BEGIN

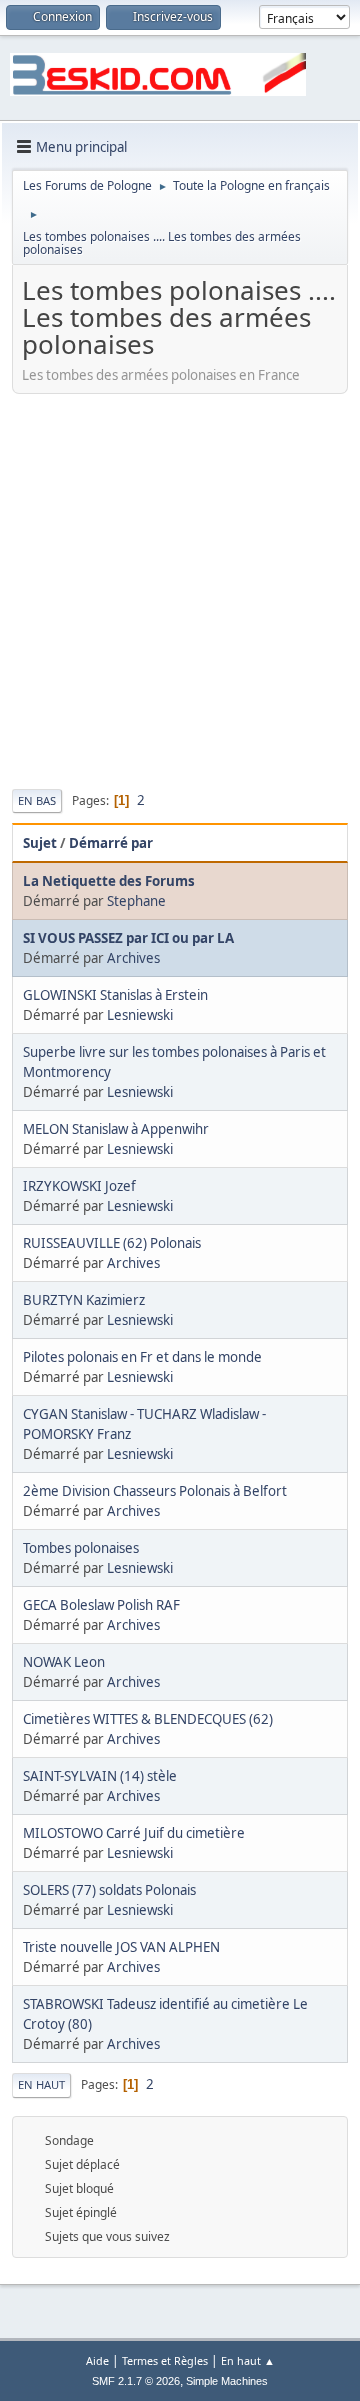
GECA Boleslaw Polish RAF (101, 1605)
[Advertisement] (180, 589)
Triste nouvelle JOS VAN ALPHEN (121, 1947)
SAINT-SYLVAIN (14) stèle (100, 1776)
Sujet (40, 843)
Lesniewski (140, 1015)
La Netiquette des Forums (109, 881)
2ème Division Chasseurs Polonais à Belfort (155, 1491)
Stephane (136, 901)
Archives (133, 958)
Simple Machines (227, 2381)
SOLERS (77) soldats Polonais (109, 1890)
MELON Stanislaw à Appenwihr (116, 1129)
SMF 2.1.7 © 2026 (136, 2381)
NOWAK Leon (64, 1662)
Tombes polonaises (81, 1548)
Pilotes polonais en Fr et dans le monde (142, 1357)
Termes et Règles (165, 2360)
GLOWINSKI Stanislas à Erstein (115, 995)
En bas (37, 800)
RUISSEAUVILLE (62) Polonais (112, 1243)
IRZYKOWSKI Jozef (79, 1186)
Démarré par (111, 843)
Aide (97, 2360)
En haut (41, 2084)
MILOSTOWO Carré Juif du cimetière (134, 1833)
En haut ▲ (248, 2360)
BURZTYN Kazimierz (84, 1300)
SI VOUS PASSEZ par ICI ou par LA (128, 938)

END

Write out each line of the listing above, exactly, from its first line to the line holding "Simple Machines (227, 2381)", inclusive. Skip the pictures.

GECA Boleslaw Polish RAF (101, 1605)
[Advertisement] (180, 589)
Triste nouvelle JOS VAN ALPHEN (121, 1947)
SAINT-SYLVAIN (14) stèle (100, 1776)
Sujet (40, 843)
Lesniewski (140, 1015)
La Netiquette des Forums (109, 881)
2ème Division Chasseurs Polonais à Belfort (155, 1491)
Stephane (136, 901)
Archives (133, 958)
Simple Machines (227, 2381)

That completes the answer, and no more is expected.